Enterprise Adoption Evidence
Gather AI’s platform is deployed with logistics leaders like Kwik Trip, Axon, GEODIS, and NFI Industries, where real-time visibility directly impacts financial performance. This customer roster validates the solution’s fit for high-throughput, mission-critical environments.
The startup’s technical credibility is rooted in its Carnegie Mellon origins, where the founding team developed autonomous helicopter systems for the FBI. This experience in real-world robotics informs their approach to warehouse intelligence. The recent 2025 Nebius Robotics award for Vision AI further demonstrates industry recognition.
The leadership of Keith Block, who executed the enterprise go-to-market playbook at Salesforce, signals strong confidence in Gather AI’s ability to scale and meet the rigorous demands of Fortune 500 customers.
The Emergence of Physical AI Infrastructure
Gather AI exemplifies the convergence of robotics, computer vision, and enterprise software that defines the emerging Physical AI infrastructure category. Unlike digital agents, these systems must navigate environmental variables, hardware integration, and safety protocols that are non-existent in software-only deployments.
The turn to classical AI highlights a key technical divergence. Physical AI requires architectural foundations optimized for reliability, real-time decision-making, and environmental adaptation—qualities where probabilistic LLMs often fall short.
This trend mirrors the evolution of cloud computing, where specialized platforms (e.g., for databases, serverless) emerged to solve problems that general-purpose infrastructure handled inefficiently. The warehouse market is the proving ground for this new infrastructure class before it expands into manufacturing, agriculture, and other physical domains.
Looking Forward
The next 12-18 months will be a crucial test for the Physical AI market, determining if it can match the adoption velocity of software-based AI. Key indicators will be the expansion of customer deployments, the depth of WMS and robotics integrations, and clear evidence of ROI in diverse operational settings.

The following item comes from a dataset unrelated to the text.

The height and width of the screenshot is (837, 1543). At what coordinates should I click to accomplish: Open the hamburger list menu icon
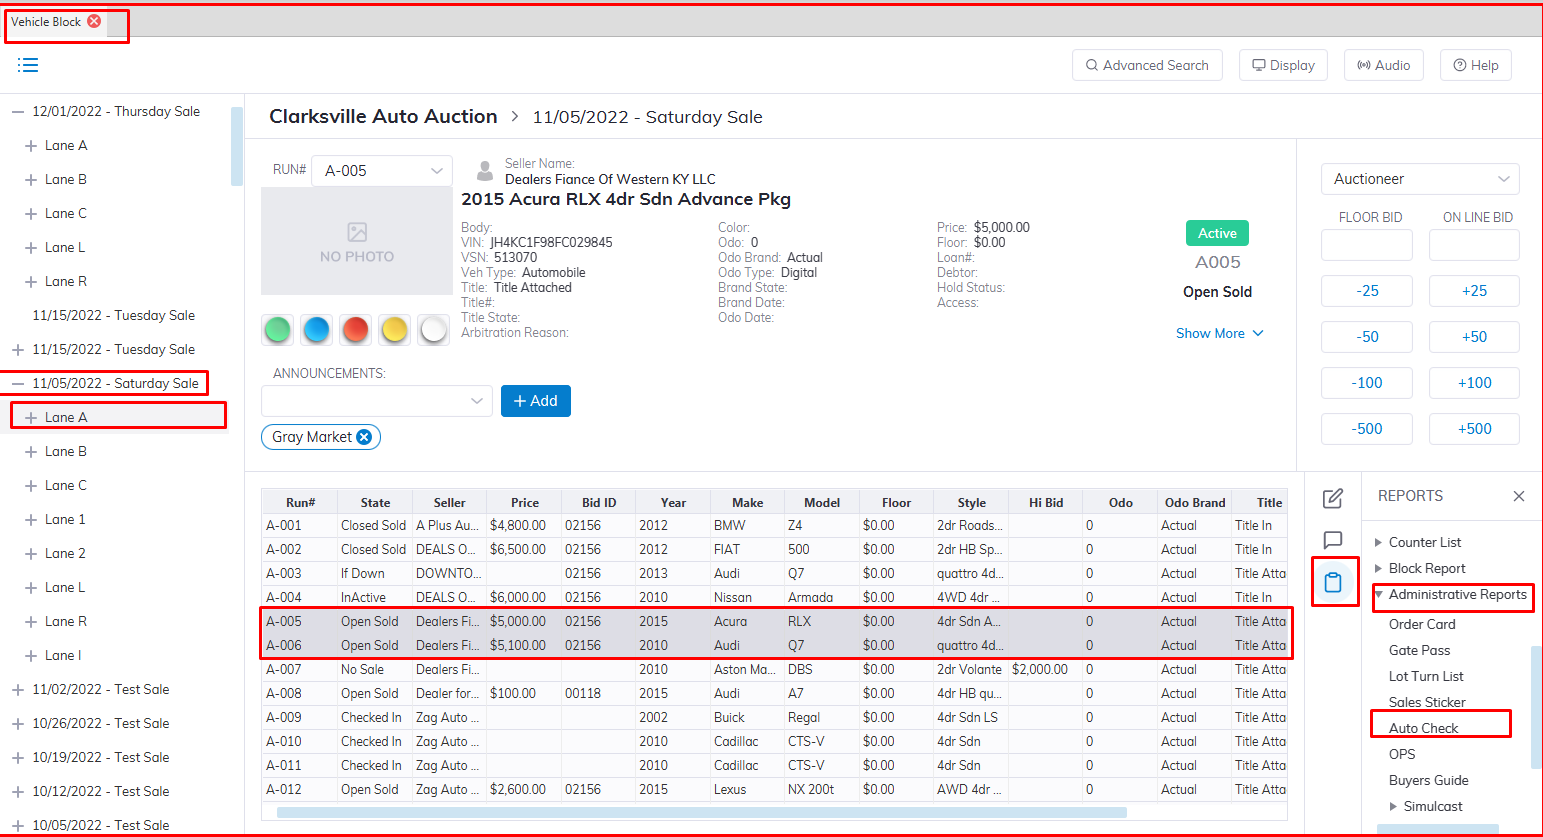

Technical evolution will likely focus on multi-agent coordination between drones and ground-based systems, alongside deeper integration with other robotics platforms. The determinism of Gather AI’s Bayesian approach provides a distinct advantage in regulated industries and for any operation where explainability is paramount.

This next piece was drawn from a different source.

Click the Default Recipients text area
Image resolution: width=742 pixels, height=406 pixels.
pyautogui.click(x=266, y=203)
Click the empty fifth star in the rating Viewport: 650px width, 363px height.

As the market matures, expect established automation vendors and major cloud platforms to enter the space. Gather AI’s technical head start and enterprise validation provide a strong, defensible position in this rapidly expanding category.

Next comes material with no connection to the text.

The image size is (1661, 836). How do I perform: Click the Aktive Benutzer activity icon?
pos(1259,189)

The rise of Physical AI platforms like Gather AI exposes the next layer of enterprise automation challenges: coordinating autonomous agents in complex, real-world environments. As these systems move from isolated tasks to interconnected workflows, orchestration platforms like Overclock become essential for managing the interplay between physical agents, digital systems like a WMS, and human operators, ensuring reliable, end-to-end process execution.